CHARLOTTESVILLE, Va. (CBS19 NEWS) -- There’s an organization that is geared toward those who have been involved in combat operations called Veterans of Foreign Wars.

In order to be eligible for membership, a military service member needs to have been part of an operation and received a medal or ribbon for it.

“You know, you understand what it means to be a veteran, to sacrifice, to live the way we had to, to miss your family, the community that you came from,” said James Hunter, the quartermaster at the VFW Charlottesville post.

The former Marine also explains there was a gap of about 30 years during which few people were able to join.

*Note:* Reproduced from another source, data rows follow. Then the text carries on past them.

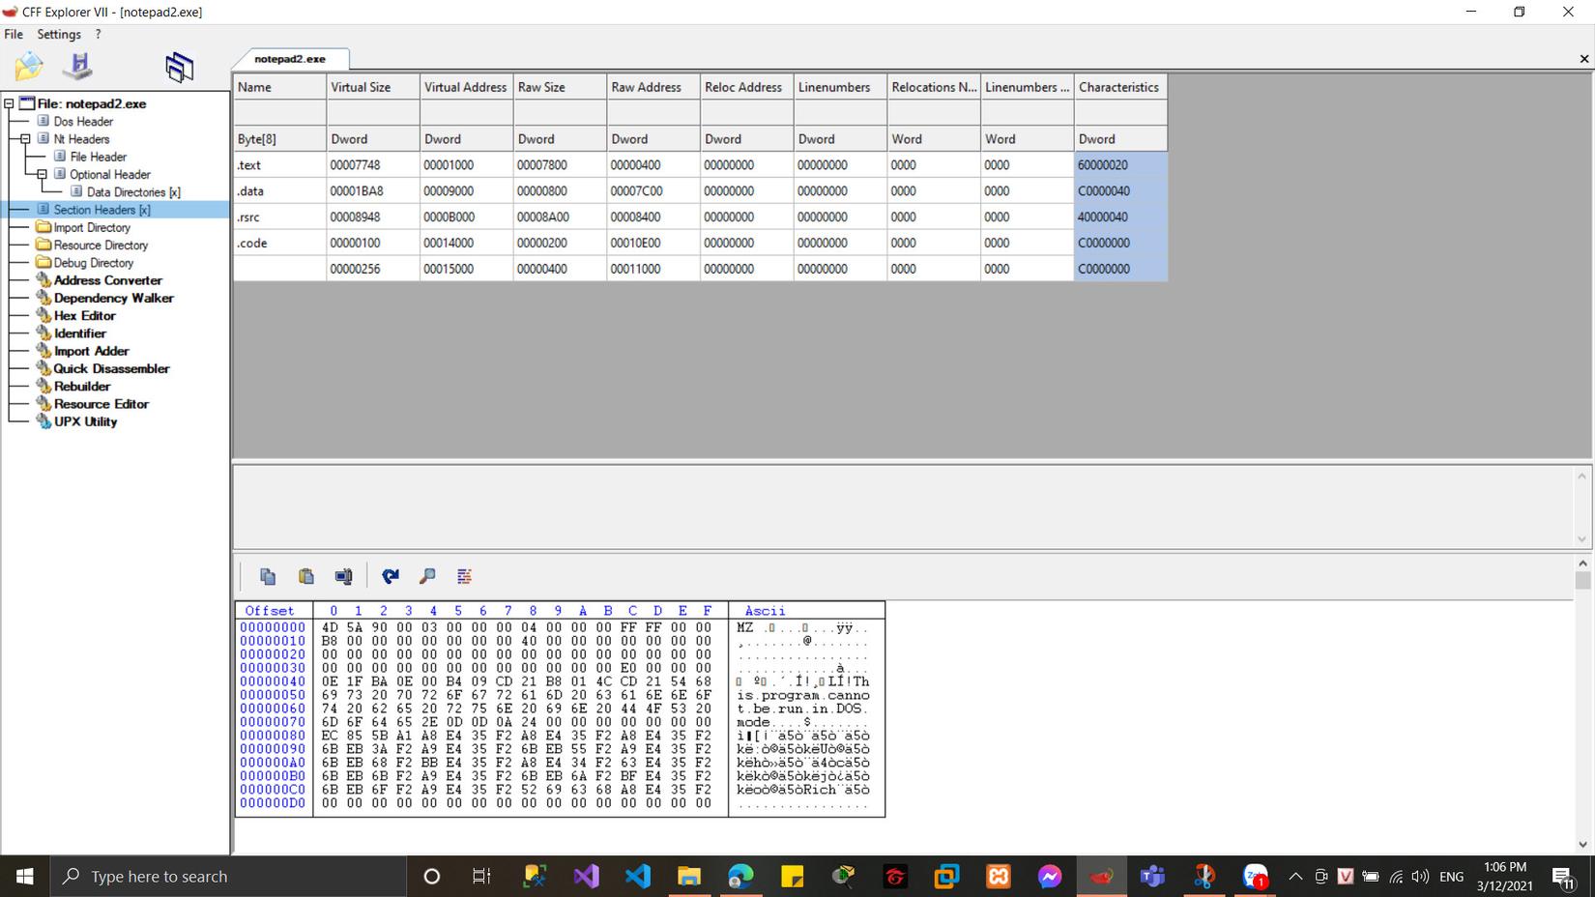Screen dimensions: 1595x897
Task: Click the magnifier Find icon in hex toolbar
Action: coord(427,577)
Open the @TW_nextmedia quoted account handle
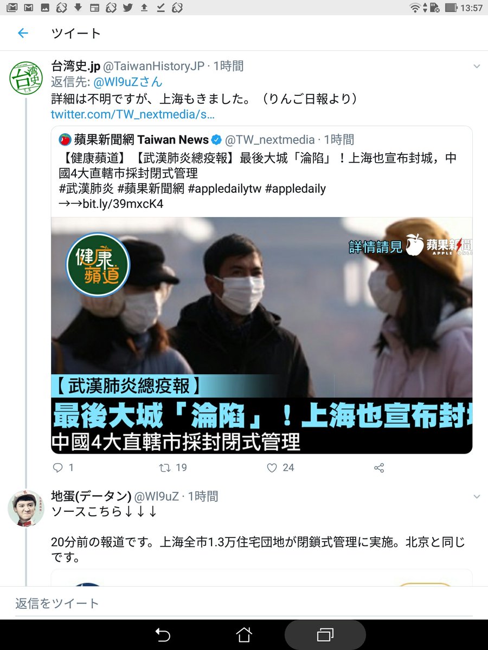This screenshot has width=488, height=650. (269, 140)
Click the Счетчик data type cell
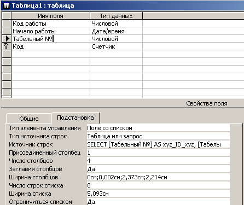 pyautogui.click(x=116, y=46)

“What I’ve learned since I’ve been here over the couple of years is the generational gap between Korea and Vietnam, just being a couple decades, and that eligibility covered a good 70 to 80 percent of veterans during that time,” Hunter said. “Beirut, Grenada, Somalia, all that were all during the 80s or 90s, that only affected maybe 20 percent of veterans, so then only 20 percent are eligible here. Then we go into Afghanistan and Iraq, now 70 percent, 80 percent.”

He was deployed to Kuwait in 2003.

“So I was in the initial invasion in 2003, living out of my vehicle for a good two months,” said Hunter. “My birthday’s April 8, and a little history is Baghdad was taken over April 7 through 9, so I have my 20th birthday in Baghdad taken over.”

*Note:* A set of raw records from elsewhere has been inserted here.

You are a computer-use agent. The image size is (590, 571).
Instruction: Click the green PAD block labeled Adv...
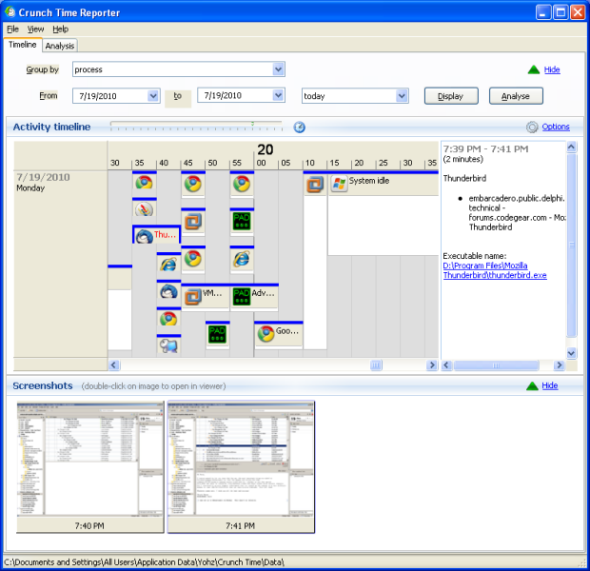(x=253, y=295)
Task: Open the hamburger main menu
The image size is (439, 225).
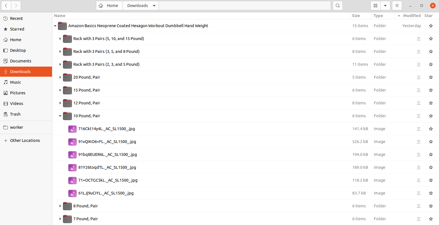Action: 397,6
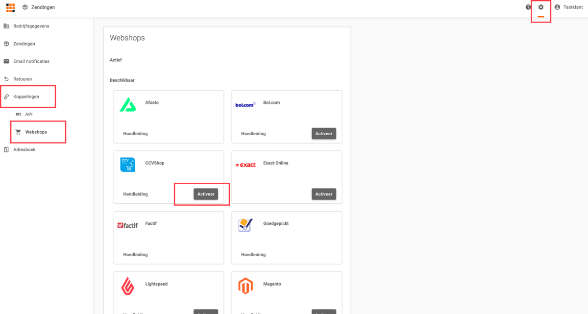
Task: Click the CCVShop logo icon
Action: point(127,165)
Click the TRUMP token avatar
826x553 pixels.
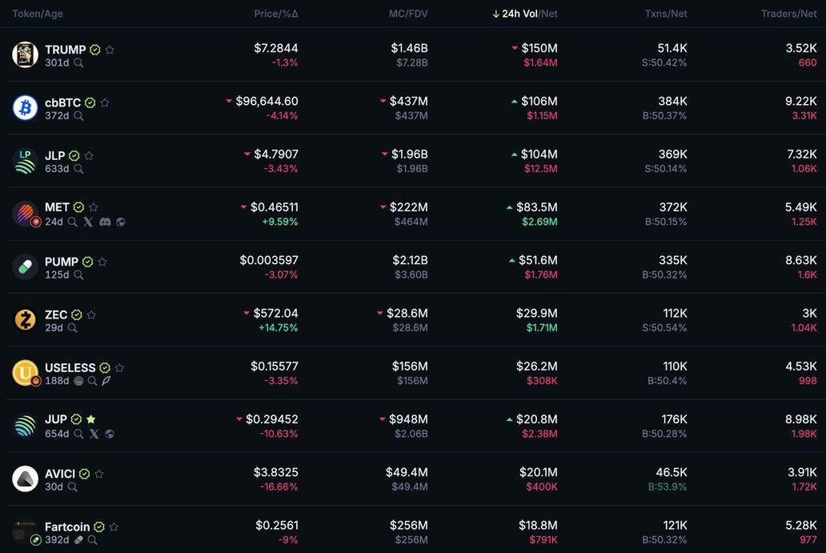(25, 54)
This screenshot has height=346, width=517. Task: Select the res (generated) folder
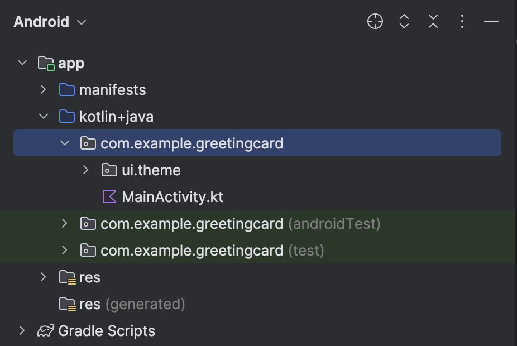point(131,304)
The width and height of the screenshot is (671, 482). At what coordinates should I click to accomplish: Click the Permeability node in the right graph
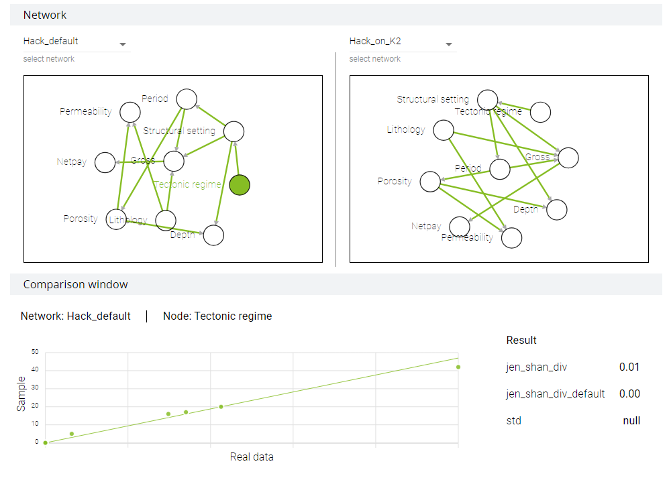(x=511, y=238)
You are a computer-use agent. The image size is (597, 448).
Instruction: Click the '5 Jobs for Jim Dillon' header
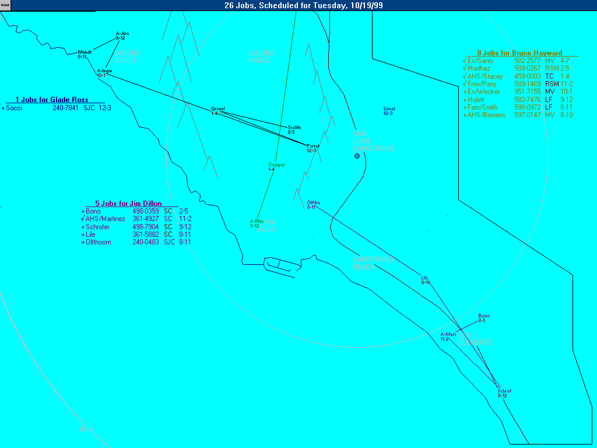(128, 204)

During the darkest times of his service, he would dream of coming back home.

“Charlottesville’s where I wanted to come back to, you know. I daydreamed about snowboarding, hitting the beach, you know the river,” Hunter said. “I try not to tear up about it but year, it’s a community that I love and I am happy to be back here helping out with veterans first, which I am in the community I grew up in.”

He had his reasons to sign up.

“You sign up for, I don’t know, the love of your country, you know the patriotism,” said Hunter. “Never expecting what you have to do.”

Tom Sikes is another veteran who joined the VFW after serving in the Navy.

He says he always knew he wanted to serve, taking after his father.

“It educated me,” said Sikes. “I mean, when I joined the military, I was 18 years old, I had just finished high school, very little life experience.”

He believes that Veterans Day isn’t only for the men and women who serve, but also for the families who missed their loved ones while they were deployed.

“My wife likes to say, she was also in the Navy, and she likes to say she served four years of hers and 16 of mine,” said Sikes.

Even after everything he’s been through, Sikes still has a smile on his face.

“Well you have to look at the good side of things, I did survive,” he said.

He even has some cherished memories from his time in service.

“Woe, probably my biggest cherished moment was when my father and my wife put on my officer’s insignia, that was the best time,” recalled Sikes. “The smile on his face, if I could spend five more minutes with him in my life to see that smile again, I would do it, I would give it all up just for that.”